В некотором смысле опасения его были небеспочвенны. Интересы столь рано метившего в консерваторию мальчика отвечали возрасту, но Серёжа демонстрировал и склонность к систематизации, стремление найти сходные закономерности в разнообразных вещах, что указывало на ум, склонный не только к изобретательству, но и к строгому анализу.
Сохранилась помеченная февралём 1904-го — осенью 1905 года тетрадь с записями ещё беспомощных стихов (бесконечной поэмы «Граф», стихотворений «Татары», «Ретвизан», «Новик»), с пьесой «Норд-Экспресс», с напоминающим киносценарий рассказом «История одного господина», с русскими и французскими шарадами и ребусами, с результатами игры в крокет, в морские сражения, с правилами разнообразных карточных игр, со способами вычисления боевых коэффициентов военных судов, с таблицами сравнения флотов различных стран, а также русских и японских морских сил, с их расположением до и в момент Цусимского сражения, с записями наблюдений за погодой и со способами определения цветов, со статистикой ошибок, сделанных учениками Петербургской консерватории по гармонии, с правилами ходьбы на ходулях, сокращённого письма по-русски, со списком опер, на которых Сергей побывал, и много с чем ещё. Все записи отличает завидный в своём упорстве систематизм.

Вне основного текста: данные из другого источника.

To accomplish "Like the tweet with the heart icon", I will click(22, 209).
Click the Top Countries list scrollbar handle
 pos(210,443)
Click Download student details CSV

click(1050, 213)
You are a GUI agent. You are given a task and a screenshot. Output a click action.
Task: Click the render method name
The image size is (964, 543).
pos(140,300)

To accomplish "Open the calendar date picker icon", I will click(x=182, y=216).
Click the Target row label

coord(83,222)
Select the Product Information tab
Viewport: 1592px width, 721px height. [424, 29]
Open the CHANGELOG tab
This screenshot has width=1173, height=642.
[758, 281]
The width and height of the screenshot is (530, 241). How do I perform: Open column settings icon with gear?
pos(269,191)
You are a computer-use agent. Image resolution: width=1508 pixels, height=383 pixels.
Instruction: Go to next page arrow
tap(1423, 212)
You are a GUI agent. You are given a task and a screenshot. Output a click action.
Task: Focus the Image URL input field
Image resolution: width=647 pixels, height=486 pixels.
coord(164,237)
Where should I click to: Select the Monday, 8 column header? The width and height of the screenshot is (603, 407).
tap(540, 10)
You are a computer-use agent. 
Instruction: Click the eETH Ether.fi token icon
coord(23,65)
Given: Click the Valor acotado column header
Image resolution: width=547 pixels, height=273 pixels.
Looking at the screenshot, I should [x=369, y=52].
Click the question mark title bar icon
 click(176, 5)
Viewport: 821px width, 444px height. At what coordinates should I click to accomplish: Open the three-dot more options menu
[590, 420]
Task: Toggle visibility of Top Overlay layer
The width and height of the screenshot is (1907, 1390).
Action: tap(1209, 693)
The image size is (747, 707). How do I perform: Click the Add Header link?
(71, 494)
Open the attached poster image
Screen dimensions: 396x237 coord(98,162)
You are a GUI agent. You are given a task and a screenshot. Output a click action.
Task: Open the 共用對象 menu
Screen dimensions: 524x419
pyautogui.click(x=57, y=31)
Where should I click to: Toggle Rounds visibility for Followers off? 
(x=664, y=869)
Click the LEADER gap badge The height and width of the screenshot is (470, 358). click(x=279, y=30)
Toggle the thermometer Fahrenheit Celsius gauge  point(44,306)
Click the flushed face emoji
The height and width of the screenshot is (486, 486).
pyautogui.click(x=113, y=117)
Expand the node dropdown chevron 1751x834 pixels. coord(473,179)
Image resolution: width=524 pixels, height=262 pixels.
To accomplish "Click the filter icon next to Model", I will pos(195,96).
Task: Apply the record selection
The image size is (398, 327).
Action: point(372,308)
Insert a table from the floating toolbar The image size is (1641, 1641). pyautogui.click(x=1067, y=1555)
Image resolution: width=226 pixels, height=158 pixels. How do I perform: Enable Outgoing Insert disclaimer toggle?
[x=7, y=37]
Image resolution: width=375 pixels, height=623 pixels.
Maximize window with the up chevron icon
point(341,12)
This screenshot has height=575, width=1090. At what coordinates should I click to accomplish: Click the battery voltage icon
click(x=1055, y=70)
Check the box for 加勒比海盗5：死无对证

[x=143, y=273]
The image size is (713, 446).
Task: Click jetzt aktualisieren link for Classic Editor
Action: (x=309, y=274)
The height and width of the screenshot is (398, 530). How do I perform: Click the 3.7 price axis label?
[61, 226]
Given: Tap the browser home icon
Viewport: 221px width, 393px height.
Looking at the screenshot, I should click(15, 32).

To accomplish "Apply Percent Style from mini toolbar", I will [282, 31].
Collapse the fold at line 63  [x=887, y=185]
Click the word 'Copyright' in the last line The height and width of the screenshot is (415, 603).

И всё-таки первый год обучения Серёжи Прокофьева ничем выдающимся, прямо скажем, отмечен не был.
Революционное лето 1905 года тоже прошло в солнцевском захолустье почти незамеченным. Сергей Алексеевич, управитель разумный и справедливый, знавший цену производительному труду и экономическому порядку, не вызывал никаких отрицательных чувств у крестьян, живших в Солнцевке лучше, чем в других имениях. Однако и он понимал, что бережёного Бог бережёт, и в поездках по имению и в город не расставался с оружием и даже брал с собой дюжего сопровождающего. В августе, когда от летней жары высохли поля, крестьяне окрестных деревень стали жечь соседских помещиков. «Обыкновенно это случалось около полуночи, — вспоминал наш герой, — когда я спал. Меня будили настойчивые удары набата, а среди чёрной южной ночи на горизонте полыхало яркое зарево». Но в Солнцевке пока было тихо. Ветеринар Василий Моролёв как-то раз, подъезжая к имению в тарантасе, застал ватагу деревенских мальчишек на ходулях с Серёжей Прокофьевым во главе. Раскола на «господ» и крестьян ещё не произошло.
Когда же осенью 1905 года курский помещик Дмитрий Солнцев, заботясь о своих законных наследниках — двух взрослых сыновьях, — а также о внебрачных детях, решил разделить Солнцевку на три доли — по две двум официальным наследникам, а одну — себе самому, то младший сын Солнцева попросил Сергея Алексеевича продать причитающуюся ему долю. Надеясь предотвратить враждебность крестьян по «земельному вопросу», отец Прокофьева решил продать её жителям Солнцевки. Десятилетия спустя Прокофьев удивлялся наивности родителя, во всём полагавшегося на логику (кстати, и ему самому с годами стала присуща эта чрезмерная вера в разумное): «Он, конечно, ошибался, потому что интерес к покупке земли мог проявляться у богатых мужиков, революция же шла от слоёв бедняцких». Итак, как подтверждает донецкий краевед Надтока, «в революции 1905–1907 гг. крестьяне <Солнцевки> участия не принимали, это объяснялось тем, что среди крестьян было много зажиточных семейств, и тем, что село было далеко от ближайших промышленных центров».
И лишь когда в 1917–1918 годах на Донетчину пришла революция настоящая, содержавшееся в идеальном порядке солнцевское хозяйство было разорено: дорогостоящий заграничный сельхозинвентарь растащили, сад со скульптурами и дом, в котором родился композитор, сровняли с землёй. Исчезли, увы, и черепичный, кирпичный, маслобойный, пивоваренный и конный заводы, паровая мельница и многое что ещё, учреждённое на селе упорными усилиями Сергея Алексеевича. Хаотический выплеск победил долгий разумный труд.
АНФАН ТЭРИБЛЬ В ПЕТЕРБУРГСКОЙ
КОНСЕРВАТОРИИ И ПОСЛЕ НЕЁ (1905–1917)
Мария Григорьевна Прокофьева поселилась с сыном на съёмной квартире на Садовой улице, пересекающей, точнее опоясывающей весь центр Петербурга — от Летнего сада и Марсова поля до устья Фонтанки, что у Старо-Калинкина моста: в той её части, что была не так далеко от Крюкова капала, на котором прошло детство Стравинского. Жили Прокофьевы в доме 90.